PROBLEM DETAILS.
Give the number of lines in these entries that contain "computer", and nothing more.

ENTRIES SUPPLIED.

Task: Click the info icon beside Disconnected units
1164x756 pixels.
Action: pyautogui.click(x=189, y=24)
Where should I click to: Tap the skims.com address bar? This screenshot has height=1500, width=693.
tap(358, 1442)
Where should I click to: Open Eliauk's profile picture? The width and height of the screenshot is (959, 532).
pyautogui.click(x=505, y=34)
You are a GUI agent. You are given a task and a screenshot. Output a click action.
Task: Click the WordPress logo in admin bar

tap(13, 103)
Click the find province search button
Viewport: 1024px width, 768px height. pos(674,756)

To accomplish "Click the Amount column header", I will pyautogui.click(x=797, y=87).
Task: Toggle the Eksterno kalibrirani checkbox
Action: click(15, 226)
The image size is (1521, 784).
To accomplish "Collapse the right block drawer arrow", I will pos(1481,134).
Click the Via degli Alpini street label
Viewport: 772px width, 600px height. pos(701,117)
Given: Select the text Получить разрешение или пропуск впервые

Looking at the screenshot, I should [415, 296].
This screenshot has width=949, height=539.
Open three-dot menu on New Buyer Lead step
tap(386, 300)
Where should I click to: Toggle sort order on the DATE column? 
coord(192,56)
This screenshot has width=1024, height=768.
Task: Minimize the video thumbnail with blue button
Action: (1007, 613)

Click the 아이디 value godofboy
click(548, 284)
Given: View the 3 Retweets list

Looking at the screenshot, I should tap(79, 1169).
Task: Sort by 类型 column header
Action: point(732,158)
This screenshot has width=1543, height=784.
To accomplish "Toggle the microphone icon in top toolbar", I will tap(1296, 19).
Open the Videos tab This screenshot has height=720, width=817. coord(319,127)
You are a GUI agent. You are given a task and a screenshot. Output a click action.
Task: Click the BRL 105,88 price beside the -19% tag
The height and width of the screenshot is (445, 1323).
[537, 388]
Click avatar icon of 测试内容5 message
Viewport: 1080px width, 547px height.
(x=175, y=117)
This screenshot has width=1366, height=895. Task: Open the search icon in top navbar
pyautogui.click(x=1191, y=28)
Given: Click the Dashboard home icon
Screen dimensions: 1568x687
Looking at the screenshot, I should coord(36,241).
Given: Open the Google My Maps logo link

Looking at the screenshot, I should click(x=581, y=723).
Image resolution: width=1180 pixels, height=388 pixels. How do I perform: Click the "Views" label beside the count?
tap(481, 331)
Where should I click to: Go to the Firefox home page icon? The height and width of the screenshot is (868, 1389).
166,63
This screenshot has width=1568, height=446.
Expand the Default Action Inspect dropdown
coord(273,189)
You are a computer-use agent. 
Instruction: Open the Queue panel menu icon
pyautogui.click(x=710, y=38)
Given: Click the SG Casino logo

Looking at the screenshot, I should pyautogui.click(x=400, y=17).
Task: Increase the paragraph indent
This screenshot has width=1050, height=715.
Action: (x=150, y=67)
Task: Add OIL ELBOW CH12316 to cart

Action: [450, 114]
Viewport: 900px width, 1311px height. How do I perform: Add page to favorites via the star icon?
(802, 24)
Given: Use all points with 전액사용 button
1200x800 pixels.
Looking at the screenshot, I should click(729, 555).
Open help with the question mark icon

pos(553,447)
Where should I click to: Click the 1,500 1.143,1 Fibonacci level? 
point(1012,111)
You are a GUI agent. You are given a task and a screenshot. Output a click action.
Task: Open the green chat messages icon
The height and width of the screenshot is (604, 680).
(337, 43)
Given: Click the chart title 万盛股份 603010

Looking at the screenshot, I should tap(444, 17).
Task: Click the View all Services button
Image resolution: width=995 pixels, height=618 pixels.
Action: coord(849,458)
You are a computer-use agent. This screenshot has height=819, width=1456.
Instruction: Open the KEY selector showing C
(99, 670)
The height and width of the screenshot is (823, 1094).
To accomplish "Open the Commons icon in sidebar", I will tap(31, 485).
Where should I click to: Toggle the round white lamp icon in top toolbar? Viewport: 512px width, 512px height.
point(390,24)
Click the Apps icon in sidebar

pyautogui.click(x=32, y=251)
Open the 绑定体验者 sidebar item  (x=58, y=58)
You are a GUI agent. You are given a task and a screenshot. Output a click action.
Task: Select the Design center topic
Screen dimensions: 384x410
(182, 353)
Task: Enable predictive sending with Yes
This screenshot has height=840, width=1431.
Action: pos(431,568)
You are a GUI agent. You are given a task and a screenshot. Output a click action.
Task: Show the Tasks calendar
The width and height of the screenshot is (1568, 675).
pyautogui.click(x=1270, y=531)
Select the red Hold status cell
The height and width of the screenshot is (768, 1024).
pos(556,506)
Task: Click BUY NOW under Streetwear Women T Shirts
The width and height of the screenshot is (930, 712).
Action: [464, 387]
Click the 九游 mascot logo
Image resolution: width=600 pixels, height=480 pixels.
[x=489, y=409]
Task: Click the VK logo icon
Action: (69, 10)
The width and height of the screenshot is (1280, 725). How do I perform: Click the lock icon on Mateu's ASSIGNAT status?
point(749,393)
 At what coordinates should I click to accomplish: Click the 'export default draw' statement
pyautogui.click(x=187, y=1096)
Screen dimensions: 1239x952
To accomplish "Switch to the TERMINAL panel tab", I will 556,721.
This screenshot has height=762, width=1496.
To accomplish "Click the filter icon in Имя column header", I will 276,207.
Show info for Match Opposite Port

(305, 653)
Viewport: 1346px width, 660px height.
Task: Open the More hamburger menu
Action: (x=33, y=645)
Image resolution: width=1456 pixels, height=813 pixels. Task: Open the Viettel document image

RESPONSE TO THIS EXERCISE.
2